Dtype Brainstorming

Dtypes in NumPy

A brainstorming session at the SciPy 2018 sprints July 14, 2018

User Stories

units
- unyt (ndarray subclass)
- Pint (wrapper via array_prepare and array_wrap, see comment)
- astropy.units (ndarray subclass)
- several others, see https://www.youtube.com/watch?v=N-edLdxiM40
enumerations / categorical
text
- encoded fixed width text (utf8, latin1, ...)
- variable width
datetime
- 360 day calendar
- Ora: https://github.com/alexhsamuel/ora
shapely/GEOS geometries
- does this include jagged arrays of polygons?
Numerics
- Novel floating point formats
- Decimal (arbitrary precision)
- Big int
- finite fields
- Rationals https://github.com/numpy/numpy-dtypes
- float16?
Missing values
- sentinels
- bitmask
- record-like array
- optional
quaternion
- https://github.com/martinling/numpy_quaternion (outdated)
- https://github.com/moble/quaternion (maintianed)
a general pointer dtype that does memory packagement
xdress (https://github.com/xdress/xdress)
ndtypes (https://ndtypes.readthedocs.io/)

Motivations

Replacing subclassing, which is quite fragile.

Dtype requirements

Hold data (e.g., categories, datetime64, units)
Needs to be able to override dtype specific functionality:
- Arithmetic
- Ufuncs
- Sorting
- Coercion rules
Handle life cycle (e.g. GEOS/shapely)
Push API up to the ndarray
- For example can a unit dtype push a method .to up to the ndarray class to convert to a different unit
- Or can a datetime dtype push a .year or .dayofweek up to the ndarray class
- This can be done -- but should it be done?
Two use cases: writing high-level dtypes in Python and low-level dtypes in C:
- We need new capabilities for C dtypes:
  - At the C level, the current interface is quite cumbersome. It would be nice to have something easier for use with C/C++/Cython.
  - At a low-level, ufunc loops need access to dtype metadata (e.g., this is why we don't have ufuncs for strings in NumPy)
  - A new primitive data type for pointers would be broadly useful (e.g., for managing strings or geometric objects).
- We need to be able to write custom dtypes in Python
  - This would be particularly useful for high level dtypes like units or categorical, which can be written in terms of a primitive data types plus some metadata.
  - Ideally, custom dtypes would reuse existing protocols for duck arrays, e.g., __array_ufunc__ and __array_function__.
Mechanism for extended dtypes to go from strings to dtypes
- Parse dtype='my_dtype[options]' into the dtype constructor somehow.
- DSL? Are we parsing?
- Handle conflicting names by convention (maybe raise a warning)
- Possibly need a registration mechanism (so np.array([1, 2, 3], dtype='my_dtype') would work)
Scalar types should not need to be NumPy scalars?
Should it allow for mix-in like paradigms (say have mydtype based off of np.float64)?
Should we have some thing like isinstance(dtype, (np.float64, np.float32))?
Should not require every .dtype attribute to be a NumPy dtype (e.g., pandas_series.dtype == np.dtype(np.float64) current breaks)

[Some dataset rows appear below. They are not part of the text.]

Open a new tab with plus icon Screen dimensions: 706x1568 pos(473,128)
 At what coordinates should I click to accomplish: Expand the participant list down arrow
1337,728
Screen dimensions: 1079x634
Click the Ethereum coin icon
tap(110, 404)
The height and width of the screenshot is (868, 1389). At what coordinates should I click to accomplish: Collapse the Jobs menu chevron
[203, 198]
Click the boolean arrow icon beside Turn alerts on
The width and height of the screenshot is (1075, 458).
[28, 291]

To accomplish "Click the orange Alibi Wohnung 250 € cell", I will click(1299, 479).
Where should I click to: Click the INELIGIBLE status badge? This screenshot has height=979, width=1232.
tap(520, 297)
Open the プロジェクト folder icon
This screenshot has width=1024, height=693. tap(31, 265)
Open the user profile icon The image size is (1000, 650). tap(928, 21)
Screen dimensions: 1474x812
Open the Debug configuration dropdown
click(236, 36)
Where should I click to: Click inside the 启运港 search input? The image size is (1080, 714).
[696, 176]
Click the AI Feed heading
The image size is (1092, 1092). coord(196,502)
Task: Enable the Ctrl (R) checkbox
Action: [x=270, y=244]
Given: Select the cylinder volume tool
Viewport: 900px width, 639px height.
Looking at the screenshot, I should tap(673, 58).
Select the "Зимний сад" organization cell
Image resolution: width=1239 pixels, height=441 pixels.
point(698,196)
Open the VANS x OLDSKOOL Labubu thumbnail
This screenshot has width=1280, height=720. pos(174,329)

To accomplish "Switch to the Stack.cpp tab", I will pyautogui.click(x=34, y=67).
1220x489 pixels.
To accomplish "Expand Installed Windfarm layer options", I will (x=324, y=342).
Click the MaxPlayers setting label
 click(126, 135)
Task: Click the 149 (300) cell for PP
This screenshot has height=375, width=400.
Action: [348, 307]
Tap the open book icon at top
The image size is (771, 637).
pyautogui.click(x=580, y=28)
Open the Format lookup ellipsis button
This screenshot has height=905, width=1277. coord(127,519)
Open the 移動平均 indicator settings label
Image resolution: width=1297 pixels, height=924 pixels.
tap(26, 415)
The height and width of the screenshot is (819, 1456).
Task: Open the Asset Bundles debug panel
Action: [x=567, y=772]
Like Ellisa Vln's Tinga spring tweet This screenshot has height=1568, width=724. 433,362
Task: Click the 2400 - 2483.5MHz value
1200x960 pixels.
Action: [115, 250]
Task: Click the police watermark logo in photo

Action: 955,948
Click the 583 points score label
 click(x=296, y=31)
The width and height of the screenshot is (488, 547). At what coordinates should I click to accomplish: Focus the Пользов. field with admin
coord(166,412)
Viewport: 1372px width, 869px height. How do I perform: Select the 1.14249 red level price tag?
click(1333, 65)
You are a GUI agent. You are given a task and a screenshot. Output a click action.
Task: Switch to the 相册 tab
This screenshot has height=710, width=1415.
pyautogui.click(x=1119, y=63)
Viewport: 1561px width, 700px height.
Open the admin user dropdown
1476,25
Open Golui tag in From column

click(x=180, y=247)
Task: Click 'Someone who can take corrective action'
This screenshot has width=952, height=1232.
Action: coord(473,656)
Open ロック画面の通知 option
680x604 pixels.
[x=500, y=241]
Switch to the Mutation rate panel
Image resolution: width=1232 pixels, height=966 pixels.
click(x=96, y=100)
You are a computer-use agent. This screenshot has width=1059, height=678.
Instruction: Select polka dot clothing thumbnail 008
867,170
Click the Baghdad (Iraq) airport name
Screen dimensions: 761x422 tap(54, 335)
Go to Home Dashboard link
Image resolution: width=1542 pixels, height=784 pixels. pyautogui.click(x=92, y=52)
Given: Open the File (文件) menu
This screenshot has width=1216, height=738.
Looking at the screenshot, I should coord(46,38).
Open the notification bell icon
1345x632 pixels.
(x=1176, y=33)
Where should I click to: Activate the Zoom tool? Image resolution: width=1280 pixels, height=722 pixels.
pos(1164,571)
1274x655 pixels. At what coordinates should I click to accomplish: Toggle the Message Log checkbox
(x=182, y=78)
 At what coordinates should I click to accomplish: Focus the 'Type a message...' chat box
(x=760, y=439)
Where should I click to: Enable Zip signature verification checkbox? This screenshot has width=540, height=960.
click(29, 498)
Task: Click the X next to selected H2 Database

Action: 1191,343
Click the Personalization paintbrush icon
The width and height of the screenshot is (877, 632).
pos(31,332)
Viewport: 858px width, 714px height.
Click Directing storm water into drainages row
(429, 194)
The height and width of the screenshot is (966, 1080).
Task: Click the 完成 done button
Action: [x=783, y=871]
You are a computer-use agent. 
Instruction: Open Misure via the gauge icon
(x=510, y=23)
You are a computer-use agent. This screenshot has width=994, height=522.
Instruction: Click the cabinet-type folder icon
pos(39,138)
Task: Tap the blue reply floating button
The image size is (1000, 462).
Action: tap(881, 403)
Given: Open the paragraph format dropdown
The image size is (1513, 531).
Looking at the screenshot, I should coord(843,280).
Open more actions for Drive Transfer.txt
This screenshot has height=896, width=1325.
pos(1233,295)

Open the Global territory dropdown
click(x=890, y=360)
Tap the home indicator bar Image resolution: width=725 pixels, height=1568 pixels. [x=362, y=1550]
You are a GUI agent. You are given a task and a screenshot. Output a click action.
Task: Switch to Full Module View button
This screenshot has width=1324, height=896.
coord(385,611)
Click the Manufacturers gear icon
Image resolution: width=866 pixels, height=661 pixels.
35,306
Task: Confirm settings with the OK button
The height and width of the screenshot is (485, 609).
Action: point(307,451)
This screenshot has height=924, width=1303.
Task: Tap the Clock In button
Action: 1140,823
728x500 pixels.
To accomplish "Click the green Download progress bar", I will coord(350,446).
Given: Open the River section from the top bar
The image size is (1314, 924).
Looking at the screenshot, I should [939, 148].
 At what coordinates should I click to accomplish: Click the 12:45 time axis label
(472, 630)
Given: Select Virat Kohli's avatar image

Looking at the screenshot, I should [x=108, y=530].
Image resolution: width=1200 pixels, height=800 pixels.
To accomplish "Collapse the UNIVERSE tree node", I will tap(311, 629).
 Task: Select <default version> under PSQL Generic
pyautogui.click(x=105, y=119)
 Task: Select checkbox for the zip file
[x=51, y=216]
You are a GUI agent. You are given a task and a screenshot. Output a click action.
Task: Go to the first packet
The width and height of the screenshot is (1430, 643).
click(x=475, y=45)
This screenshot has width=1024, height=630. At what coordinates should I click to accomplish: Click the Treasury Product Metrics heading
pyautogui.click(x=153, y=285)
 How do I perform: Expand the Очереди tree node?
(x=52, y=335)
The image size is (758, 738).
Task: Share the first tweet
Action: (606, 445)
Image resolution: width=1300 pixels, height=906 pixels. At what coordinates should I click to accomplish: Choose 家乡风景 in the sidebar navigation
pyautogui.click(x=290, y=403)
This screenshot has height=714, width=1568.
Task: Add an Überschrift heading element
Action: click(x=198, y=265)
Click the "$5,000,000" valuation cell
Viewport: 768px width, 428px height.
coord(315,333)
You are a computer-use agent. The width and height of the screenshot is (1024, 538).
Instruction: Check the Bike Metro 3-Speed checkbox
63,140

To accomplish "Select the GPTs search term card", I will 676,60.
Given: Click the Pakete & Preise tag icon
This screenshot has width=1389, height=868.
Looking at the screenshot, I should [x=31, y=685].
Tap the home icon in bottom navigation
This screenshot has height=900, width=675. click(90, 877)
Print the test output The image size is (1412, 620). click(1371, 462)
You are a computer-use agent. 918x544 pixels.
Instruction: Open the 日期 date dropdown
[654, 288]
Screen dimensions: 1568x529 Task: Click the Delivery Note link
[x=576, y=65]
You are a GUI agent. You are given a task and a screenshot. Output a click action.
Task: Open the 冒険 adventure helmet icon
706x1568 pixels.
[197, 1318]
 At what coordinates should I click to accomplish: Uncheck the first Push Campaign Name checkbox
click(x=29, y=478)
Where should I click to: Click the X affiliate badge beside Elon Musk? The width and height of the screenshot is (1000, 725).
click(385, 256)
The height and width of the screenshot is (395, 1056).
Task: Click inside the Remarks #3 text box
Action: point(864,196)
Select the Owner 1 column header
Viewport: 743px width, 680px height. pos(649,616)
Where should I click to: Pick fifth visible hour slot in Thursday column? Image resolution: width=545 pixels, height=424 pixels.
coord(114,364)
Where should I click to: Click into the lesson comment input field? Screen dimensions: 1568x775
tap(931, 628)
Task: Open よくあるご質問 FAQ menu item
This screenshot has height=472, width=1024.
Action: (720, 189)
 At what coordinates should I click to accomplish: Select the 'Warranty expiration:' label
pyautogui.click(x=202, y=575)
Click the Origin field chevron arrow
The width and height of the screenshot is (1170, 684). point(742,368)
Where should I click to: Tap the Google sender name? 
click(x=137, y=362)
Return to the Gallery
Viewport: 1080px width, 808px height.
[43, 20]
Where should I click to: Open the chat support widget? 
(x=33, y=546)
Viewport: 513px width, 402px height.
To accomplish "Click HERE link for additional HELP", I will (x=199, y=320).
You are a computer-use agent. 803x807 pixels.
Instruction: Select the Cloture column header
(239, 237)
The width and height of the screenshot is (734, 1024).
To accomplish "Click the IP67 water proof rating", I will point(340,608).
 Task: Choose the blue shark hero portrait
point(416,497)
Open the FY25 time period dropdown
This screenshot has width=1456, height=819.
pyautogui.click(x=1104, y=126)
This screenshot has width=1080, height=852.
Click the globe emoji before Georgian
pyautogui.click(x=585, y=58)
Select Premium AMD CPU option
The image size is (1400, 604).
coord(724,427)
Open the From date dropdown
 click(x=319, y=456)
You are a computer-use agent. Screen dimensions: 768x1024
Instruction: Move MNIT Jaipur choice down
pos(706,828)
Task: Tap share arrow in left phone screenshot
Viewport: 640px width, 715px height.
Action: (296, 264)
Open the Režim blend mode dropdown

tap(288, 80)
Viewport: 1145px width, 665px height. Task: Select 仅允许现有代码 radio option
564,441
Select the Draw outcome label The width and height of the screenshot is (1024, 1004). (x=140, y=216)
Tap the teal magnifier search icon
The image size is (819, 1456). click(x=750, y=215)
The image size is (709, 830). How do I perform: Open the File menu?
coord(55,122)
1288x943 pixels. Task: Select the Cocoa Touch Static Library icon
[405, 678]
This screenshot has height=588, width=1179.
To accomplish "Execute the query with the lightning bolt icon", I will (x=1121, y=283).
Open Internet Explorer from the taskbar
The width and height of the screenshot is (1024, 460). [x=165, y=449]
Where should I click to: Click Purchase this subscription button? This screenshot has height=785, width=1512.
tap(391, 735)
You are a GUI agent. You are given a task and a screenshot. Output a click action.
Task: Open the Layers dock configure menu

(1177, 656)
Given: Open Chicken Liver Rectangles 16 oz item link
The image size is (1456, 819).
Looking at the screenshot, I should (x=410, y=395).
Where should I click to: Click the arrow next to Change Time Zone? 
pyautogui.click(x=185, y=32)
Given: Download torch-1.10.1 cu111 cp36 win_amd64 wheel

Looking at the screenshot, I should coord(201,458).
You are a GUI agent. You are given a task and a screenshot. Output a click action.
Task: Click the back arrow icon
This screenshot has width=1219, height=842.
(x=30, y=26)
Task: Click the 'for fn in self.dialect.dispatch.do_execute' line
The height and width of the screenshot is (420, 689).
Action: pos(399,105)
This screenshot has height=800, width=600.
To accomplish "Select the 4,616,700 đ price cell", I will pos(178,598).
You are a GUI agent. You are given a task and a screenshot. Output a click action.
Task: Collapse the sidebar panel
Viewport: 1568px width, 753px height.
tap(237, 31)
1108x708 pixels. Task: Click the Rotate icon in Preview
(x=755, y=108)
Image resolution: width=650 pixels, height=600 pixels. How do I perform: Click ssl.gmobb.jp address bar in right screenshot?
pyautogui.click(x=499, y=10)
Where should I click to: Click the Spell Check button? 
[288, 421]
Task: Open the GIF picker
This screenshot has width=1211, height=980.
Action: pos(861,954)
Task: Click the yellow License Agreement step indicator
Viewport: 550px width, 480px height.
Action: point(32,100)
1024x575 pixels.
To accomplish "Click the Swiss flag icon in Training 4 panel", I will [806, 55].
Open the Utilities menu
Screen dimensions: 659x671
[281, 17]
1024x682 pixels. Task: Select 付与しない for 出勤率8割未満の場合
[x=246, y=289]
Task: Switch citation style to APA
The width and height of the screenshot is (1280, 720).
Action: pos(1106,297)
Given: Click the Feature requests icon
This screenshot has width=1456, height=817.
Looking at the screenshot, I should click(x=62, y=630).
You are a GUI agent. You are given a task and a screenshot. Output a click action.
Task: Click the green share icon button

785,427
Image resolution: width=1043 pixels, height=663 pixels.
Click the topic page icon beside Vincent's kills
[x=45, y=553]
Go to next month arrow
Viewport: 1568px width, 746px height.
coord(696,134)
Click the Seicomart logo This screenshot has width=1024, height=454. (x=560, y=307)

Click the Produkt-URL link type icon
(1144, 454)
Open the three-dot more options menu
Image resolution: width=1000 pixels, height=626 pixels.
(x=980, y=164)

Suggestion: strawman proposal for what writing a dtype should look like.

Straw implementations

Units

From Nathan, based on unyt_array

import numpy as np


class float64_with_unit(np.dtype):
    array_dtype = np.float64
    unit = None

    def __init__(self, unit):
        self.unit = unit

    def __array_ufunc_proxy__(self, ufunc, method, *input_dtypes, **kwargs):
        # do ufunc dispatch
        raise NotImplementedError

    def __array_function_proxy__(self, function, *input_dtypes, **kwargs):
        # do function dispatch
        raise NotImplementedError

    def __setstate__(self, state):
        # do pickle serialization
        raise NotImplementedError

Comments

Do we want to give dtypes the ability to change all functions, or just ufuncs
__array_func__ should call dtype.coerce

From Ryan, out of thin air:

import numpy as np

class UnitDType(np.dtype):
    _ndarray_api = ['convert']
    
    def __init__(self, unit, baseType=np.float64):
        self._unit = unit
        self._base = baseType

    def convert(self, unit):
        # astype()?
        pass

    def __add__(self, other):
        self._check(other):
        self._base.add(self, other)

    def __mul__(self, other):
        self._base.mul(self, other)
        self._update_dimensionality(other)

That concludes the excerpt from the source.